━━ Records shown ━━
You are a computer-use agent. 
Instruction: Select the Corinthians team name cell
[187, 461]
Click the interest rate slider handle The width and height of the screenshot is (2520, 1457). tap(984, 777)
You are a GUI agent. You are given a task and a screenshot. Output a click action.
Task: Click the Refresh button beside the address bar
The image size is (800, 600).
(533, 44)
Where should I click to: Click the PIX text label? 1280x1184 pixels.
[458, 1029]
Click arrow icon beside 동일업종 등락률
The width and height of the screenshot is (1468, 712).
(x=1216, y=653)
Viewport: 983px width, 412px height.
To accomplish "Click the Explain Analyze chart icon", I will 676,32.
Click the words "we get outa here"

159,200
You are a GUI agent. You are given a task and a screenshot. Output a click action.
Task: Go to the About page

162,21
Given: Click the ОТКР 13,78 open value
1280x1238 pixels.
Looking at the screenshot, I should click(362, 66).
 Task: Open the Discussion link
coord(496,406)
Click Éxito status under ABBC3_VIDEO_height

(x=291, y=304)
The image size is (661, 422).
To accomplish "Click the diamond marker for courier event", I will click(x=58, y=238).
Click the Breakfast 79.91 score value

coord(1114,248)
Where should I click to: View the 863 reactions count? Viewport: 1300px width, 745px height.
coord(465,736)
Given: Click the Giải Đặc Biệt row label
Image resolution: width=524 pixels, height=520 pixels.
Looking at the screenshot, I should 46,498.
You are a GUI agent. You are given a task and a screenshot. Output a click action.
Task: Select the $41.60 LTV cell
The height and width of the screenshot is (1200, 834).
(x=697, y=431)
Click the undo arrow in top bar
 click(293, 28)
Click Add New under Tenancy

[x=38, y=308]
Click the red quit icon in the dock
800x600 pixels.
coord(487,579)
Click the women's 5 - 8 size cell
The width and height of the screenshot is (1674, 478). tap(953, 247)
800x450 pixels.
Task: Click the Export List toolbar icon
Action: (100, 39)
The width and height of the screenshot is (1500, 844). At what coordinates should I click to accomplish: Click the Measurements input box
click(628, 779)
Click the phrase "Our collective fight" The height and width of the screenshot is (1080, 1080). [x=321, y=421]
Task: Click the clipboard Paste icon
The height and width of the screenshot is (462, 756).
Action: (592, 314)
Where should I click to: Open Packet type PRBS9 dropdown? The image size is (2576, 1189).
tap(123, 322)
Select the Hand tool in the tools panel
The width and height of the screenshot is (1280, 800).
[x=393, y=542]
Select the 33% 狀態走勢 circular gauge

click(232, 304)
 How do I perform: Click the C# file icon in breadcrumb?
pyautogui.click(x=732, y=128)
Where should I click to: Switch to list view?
━━━
> _Task objective_
Copy out each record, keeping every word as it is.

> _Written solution_
You are a computer-use agent. 
Instruction: Select the Corinthians team name cell
[187, 461]
Click the interest rate slider handle The width and height of the screenshot is (2520, 1457). tap(984, 777)
You are a GUI agent. You are given a task and a screenshot. Output a click action.
Task: Click the Refresh button beside the address bar
The image size is (800, 600).
(533, 44)
Where should I click to: Click the PIX text label? 1280x1184 pixels.
[458, 1029]
Click arrow icon beside 동일업종 등락률
The width and height of the screenshot is (1468, 712).
(x=1216, y=653)
Viewport: 983px width, 412px height.
To accomplish "Click the Explain Analyze chart icon", I will 676,32.
Click the words "we get outa here"

159,200
You are a GUI agent. You are given a task and a screenshot. Output a click action.
Task: Go to the About page

162,21
Given: Click the ОТКР 13,78 open value
1280x1238 pixels.
Looking at the screenshot, I should click(362, 66).
 Task: Open the Discussion link
coord(496,406)
Click Éxito status under ABBC3_VIDEO_height

(x=291, y=304)
The image size is (661, 422).
To accomplish "Click the diamond marker for courier event", I will click(x=58, y=238).
Click the Breakfast 79.91 score value

coord(1114,248)
Where should I click to: View the 863 reactions count? Viewport: 1300px width, 745px height.
coord(465,736)
Given: Click the Giải Đặc Biệt row label
Image resolution: width=524 pixels, height=520 pixels.
Looking at the screenshot, I should 46,498.
You are a GUI agent. You are given a task and a screenshot. Output a click action.
Task: Select the $41.60 LTV cell
The height and width of the screenshot is (1200, 834).
(x=697, y=431)
Click the undo arrow in top bar
 click(293, 28)
Click Add New under Tenancy

[x=38, y=308]
Click the red quit icon in the dock
800x600 pixels.
coord(487,579)
Click the women's 5 - 8 size cell
The width and height of the screenshot is (1674, 478). tap(953, 247)
800x450 pixels.
Task: Click the Export List toolbar icon
Action: (100, 39)
The width and height of the screenshot is (1500, 844). At what coordinates should I click to accomplish: Click the Measurements input box
click(628, 779)
Click the phrase "Our collective fight" The height and width of the screenshot is (1080, 1080). [x=321, y=421]
Task: Click the clipboard Paste icon
The height and width of the screenshot is (462, 756).
Action: (592, 314)
Where should I click to: Open Packet type PRBS9 dropdown? The image size is (2576, 1189).
tap(123, 322)
Select the Hand tool in the tools panel
The width and height of the screenshot is (1280, 800).
[x=393, y=542]
Select the 33% 狀態走勢 circular gauge

click(232, 304)
 How do I perform: Click the C# file icon in breadcrumb?
pyautogui.click(x=732, y=128)
Where should I click to: Switch to list view?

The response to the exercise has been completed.